---------- Exercise data
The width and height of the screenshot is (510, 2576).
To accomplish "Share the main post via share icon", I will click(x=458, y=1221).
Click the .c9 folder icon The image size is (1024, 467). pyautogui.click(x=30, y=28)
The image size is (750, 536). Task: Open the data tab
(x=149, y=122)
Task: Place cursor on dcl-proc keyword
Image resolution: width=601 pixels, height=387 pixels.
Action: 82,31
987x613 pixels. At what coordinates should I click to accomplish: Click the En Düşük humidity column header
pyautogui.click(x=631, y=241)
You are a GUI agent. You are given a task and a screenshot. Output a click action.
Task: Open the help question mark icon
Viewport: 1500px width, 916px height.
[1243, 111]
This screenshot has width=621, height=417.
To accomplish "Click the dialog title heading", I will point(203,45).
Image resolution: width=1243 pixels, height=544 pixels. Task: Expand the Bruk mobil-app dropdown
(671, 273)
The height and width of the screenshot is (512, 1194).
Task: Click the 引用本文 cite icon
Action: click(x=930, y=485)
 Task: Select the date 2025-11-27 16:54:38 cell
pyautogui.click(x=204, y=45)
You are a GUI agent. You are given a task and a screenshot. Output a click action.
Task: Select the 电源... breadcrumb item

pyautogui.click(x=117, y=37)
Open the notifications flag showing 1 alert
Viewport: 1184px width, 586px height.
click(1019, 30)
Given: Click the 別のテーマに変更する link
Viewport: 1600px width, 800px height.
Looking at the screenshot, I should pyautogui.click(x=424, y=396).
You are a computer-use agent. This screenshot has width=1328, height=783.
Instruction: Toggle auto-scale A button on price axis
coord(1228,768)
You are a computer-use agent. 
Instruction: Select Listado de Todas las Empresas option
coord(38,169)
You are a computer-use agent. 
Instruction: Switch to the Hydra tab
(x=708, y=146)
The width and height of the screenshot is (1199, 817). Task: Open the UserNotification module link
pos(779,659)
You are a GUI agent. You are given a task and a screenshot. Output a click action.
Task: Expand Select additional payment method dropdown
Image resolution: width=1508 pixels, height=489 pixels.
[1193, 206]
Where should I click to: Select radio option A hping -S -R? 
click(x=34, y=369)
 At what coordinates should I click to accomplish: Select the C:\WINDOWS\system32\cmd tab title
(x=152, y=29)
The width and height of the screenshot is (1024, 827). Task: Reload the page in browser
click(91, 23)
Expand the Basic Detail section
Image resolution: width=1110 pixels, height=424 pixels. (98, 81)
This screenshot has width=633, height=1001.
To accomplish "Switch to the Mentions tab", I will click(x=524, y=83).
--------------------
Exercise aim:
The lines to write out run from the one with "You are a computer-use agent. This" through the end of the records. Give them exactly, and only them.

Output of the task:
You are a computer-use agent. This screenshot has width=1328, height=783.
Instruction: Toggle auto-scale A button on price axis
coord(1228,768)
You are a computer-use agent. 
Instruction: Select Listado de Todas las Empresas option
coord(38,169)
You are a computer-use agent. 
Instruction: Switch to the Hydra tab
(x=708, y=146)
The width and height of the screenshot is (1199, 817). Task: Open the UserNotification module link
pos(779,659)
You are a GUI agent. You are given a task and a screenshot. Output a click action.
Task: Expand Select additional payment method dropdown
Image resolution: width=1508 pixels, height=489 pixels.
[1193, 206]
Where should I click to: Select radio option A hping -S -R? 
click(x=34, y=369)
 At what coordinates should I click to accomplish: Select the C:\WINDOWS\system32\cmd tab title
(x=152, y=29)
The width and height of the screenshot is (1024, 827). Task: Reload the page in browser
click(91, 23)
Expand the Basic Detail section
Image resolution: width=1110 pixels, height=424 pixels. (98, 81)
This screenshot has width=633, height=1001.
To accomplish "Switch to the Mentions tab", I will click(x=524, y=83).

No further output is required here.